As a tattoo, your body can only heal so much at once, so when I first started visiting, they did my hands, forehead, and cheeks, Alyssa explained. The cheeks are already gone, but we have not yet begun the area surrounding the lips. The cheeks were quite comfortable, but after having my nose done, the pain is quite severe.

 

The sitting session is far quicker than getting a tattoo itself, and each session lasts about 20 minutes.

“The first agony from the laser is like having a rubber band break across your skin; after that, it hurts for about 30 minutes,” the patient said.

The closest I can come to describing how it feels on my hands is to say that it welts up after and causes some discomfort akin to if you spilled stove oil on your fingers.

“It doesn’t burn as much on my face, but there is edema.”

She said that she had now “accepted” herself and wished for others to benefit from her experiences.
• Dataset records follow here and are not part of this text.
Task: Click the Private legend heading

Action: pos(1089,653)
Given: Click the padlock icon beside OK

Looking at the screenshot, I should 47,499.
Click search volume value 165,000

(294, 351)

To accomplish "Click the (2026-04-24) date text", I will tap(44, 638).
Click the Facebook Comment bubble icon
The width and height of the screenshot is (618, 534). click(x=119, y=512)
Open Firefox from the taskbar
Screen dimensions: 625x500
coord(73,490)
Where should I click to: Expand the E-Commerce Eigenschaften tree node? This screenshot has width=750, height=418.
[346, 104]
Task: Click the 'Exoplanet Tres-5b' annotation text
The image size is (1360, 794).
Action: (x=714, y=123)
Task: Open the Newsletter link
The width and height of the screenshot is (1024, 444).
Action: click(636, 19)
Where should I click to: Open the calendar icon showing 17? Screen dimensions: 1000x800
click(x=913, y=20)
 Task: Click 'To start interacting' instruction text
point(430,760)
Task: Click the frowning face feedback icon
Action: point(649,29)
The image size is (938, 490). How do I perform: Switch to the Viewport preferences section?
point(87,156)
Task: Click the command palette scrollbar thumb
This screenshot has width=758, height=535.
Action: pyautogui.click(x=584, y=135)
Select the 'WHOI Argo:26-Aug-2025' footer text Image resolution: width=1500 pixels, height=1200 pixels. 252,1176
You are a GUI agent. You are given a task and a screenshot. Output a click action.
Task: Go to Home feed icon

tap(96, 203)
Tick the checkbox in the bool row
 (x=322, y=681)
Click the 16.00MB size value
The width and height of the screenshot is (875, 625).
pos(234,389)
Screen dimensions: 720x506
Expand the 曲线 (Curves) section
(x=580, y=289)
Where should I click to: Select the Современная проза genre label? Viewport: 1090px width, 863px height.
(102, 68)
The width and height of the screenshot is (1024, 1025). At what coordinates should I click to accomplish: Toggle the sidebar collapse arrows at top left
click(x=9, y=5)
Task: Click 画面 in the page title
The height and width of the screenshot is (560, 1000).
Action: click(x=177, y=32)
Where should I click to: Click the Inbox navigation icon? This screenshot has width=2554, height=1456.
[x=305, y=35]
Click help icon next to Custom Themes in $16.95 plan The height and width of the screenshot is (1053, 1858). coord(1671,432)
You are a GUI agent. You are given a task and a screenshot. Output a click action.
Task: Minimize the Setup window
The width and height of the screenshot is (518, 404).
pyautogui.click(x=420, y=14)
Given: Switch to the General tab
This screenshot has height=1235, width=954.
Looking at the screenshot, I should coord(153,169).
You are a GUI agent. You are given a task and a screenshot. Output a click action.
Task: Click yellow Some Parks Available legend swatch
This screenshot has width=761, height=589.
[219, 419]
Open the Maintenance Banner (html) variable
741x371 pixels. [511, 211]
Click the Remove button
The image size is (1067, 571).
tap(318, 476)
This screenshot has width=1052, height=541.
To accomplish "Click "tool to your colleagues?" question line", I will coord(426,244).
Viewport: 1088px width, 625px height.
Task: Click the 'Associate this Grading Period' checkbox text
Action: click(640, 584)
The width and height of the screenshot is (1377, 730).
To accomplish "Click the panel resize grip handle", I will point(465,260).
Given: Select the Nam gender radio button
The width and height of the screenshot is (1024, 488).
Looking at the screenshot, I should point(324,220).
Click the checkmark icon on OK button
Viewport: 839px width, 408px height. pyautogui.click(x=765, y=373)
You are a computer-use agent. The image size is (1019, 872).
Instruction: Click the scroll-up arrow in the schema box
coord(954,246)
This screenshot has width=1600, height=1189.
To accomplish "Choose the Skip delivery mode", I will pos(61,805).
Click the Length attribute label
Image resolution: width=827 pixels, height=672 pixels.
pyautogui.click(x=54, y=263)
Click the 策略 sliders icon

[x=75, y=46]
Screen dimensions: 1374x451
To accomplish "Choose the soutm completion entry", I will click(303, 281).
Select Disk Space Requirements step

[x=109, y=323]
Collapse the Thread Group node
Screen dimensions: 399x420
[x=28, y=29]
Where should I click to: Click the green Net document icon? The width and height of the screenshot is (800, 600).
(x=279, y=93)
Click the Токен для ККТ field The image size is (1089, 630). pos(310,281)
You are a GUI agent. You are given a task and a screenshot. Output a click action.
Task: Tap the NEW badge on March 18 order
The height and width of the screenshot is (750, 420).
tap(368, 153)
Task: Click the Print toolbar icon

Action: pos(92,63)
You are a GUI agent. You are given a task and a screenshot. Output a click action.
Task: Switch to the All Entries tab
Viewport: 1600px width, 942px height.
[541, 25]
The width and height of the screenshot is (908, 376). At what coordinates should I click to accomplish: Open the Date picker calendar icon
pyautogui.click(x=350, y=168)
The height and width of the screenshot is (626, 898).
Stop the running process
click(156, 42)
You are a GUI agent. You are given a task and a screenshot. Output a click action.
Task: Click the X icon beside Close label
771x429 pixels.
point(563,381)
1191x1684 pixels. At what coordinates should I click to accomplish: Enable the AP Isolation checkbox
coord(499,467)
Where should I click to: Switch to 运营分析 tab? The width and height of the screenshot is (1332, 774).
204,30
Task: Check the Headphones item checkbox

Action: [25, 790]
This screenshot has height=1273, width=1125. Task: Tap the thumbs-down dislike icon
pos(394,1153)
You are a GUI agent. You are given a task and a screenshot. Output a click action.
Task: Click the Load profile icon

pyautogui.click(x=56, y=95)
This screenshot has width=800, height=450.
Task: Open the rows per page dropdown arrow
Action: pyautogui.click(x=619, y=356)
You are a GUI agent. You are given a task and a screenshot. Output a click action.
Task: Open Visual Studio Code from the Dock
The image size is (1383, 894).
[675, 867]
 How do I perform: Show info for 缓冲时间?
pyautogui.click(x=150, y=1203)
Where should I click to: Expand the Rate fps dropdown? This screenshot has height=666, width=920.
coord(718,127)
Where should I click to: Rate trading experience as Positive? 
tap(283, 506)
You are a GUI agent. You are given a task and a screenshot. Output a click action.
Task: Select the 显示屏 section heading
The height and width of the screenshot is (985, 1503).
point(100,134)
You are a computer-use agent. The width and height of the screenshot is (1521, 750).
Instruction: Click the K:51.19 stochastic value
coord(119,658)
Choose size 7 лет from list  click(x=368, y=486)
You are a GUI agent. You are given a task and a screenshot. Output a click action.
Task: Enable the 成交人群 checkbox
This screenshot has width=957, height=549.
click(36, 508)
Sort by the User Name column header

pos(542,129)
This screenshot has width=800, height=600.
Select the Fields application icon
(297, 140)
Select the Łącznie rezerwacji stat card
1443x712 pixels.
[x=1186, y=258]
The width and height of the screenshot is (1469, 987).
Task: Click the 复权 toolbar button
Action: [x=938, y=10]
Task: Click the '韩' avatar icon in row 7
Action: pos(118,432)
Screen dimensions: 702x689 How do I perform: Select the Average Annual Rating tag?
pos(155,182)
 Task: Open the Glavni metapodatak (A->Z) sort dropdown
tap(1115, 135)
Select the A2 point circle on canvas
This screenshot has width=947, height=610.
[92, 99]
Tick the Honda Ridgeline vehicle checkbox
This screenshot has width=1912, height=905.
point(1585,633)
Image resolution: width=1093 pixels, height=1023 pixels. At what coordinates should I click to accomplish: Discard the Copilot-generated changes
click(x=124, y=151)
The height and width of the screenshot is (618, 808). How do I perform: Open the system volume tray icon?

I used to cover them up when I went to see my family, Alyssa recalled.

“I don’t have to hide them anymore, my mother informed me, which was good,”

“[My family] has been supportive throughout the entire situation; they are aware of how vulnerable I was.

I don’t really pay attention to the criticism I receive on TikTok and social media, despite how much of it I do receive.

‘I might be assisting someone in a comparable circumstance, it may be drug addiction or they underwent something extremely traumatic and they want to see somebody else who got through it,’ I could be saying.